Le retour gratuit des constructions au bailleur constitue en principe un revenu foncier imposable pour celui-ci, évalué au prix de revient des constructions (ou à leur valeur vénale dans certains cas). Ce point, souvent découvert trop tard, mérite une simulation notariale avant signature : sur un programme immobilier conséquent, l'imposition de sortie peut être significative.

Fin du bail : que deviennent les constructions ?

À l'échéance du bail emphytéotique, la règle est simple et brutale : tout ce qui a été construit ou amélioré revient au propriétaire du sol, sans indemnité pour le preneur (sauf clause contraire expresse). C'est le mécanisme de l'accession, décalé à la fin du bail.

Les scénarios de sortie :

  • Arrivée du terme : le bail s'éteint automatiquement, sans droit au renouvellement ni indemnité d'éviction. Les sous-locations consenties par l'emphytéote s'éteignent également.
  • Résiliation judiciaire anticipée : possible en cas de défaut de paiement de deux années consécutives de canon, ou de manquements graves du preneur (détériorations, inexécution des conditions du contrat).
  • Résiliation amiable : les parties peuvent convenir d'y mettre fin par anticipation, souvent contre indemnisation négociée.
  • Perte totale du bien : détruit le bail (cas de force majeure).

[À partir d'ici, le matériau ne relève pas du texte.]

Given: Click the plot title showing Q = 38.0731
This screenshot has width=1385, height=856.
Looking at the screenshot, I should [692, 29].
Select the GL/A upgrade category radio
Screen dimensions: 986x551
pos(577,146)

Pour le preneur qui a financé des constructions, l'enjeu est d'amortir son investissement sur la durée restante : plus on avance dans le bail, plus la valeur de son droit décroît — jusqu'à zéro à l'échéance. C'est un paramètre clé si vous envisagez de racheter un droit emphytéotique en cours : le prix doit refléter la durée résiduelle, pas la valeur du bien en pleine propriété. Un bien détenu via un bail emphytéotique résiduel court se négocie avec une décote majeure par rapport aux prix du marché en pleine propriété.

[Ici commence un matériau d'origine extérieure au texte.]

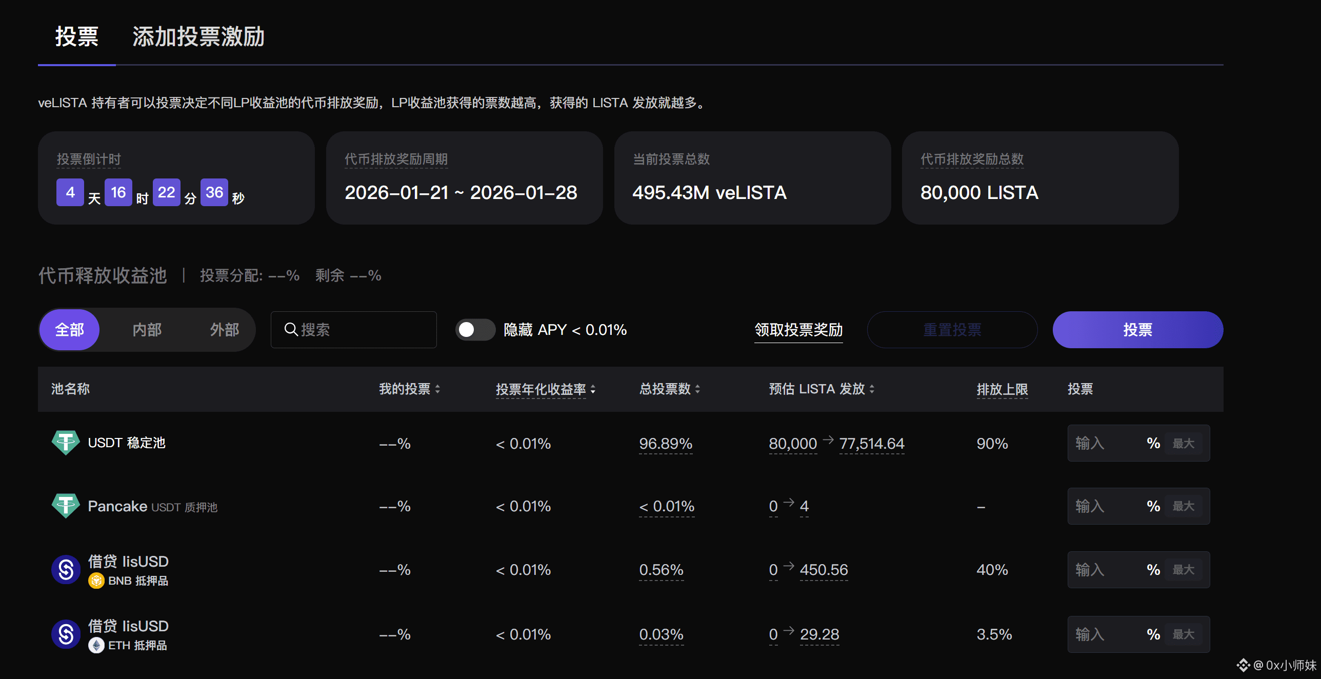
Task: Toggle 隐藏 APY < 0.01% switch
Action: click(475, 330)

Emphytéose, bail à construction, vente : que choisir ?

Le bail emphytéotique n'est pas le seul outil de valorisation foncière à long terme. Voici comment il se positionne :

  • Bail à construction (art. L251-1 du CCH) : proche cousin, mais avec une obligation de construire à la charge du preneur. Durée identique (18 à 99 ans). Si votre objectif est d'imposer un programme de construction précis, le bail à construction est l'outil adapté ; l'emphytéose laisse le preneur libre.
  • Bail à réhabilitation : réservé aux organismes agréés qui s'engagent à réhabiliter et louer le bien en logement social pendant le bail.
  • Vente du terrain : si vous n'avez aucune volonté de récupérer le bien, vendre tout ou partie de votre terrain reste plus simple et immédiatement liquide. L'emphytéose n'a de sens que dans une logique patrimoniale de long terme.
  • Viager : pour un propriétaire occupant qui cherche un revenu, le viager répond à un besoin différent (revenu + maintien dans les lieux), sans transmission différée des constructions.

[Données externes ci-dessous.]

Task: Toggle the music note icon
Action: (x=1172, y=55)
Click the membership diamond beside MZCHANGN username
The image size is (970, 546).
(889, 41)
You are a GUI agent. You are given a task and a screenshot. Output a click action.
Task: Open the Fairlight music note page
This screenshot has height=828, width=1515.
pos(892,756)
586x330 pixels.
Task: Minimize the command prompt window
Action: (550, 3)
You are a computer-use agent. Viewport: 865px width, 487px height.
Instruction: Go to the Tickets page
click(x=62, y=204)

En résumé : le bail emphytéotique est pertinent quand un propriétaire veut conserver le foncier dans son patrimoine (familial, public, institutionnel) tout en le faisant fructifier et améliorer par un tiers pendant des décennies. Pour le preneur, c'est un moyen d'accéder à un foncier inaccessible à l'achat, à condition d'amortir son investissement sur la durée du bail. Dans les deux cas, la rédaction notariale du contrat — canon, indexation, destination, sort des constructions — détermine tout l'équilibre de l'opération.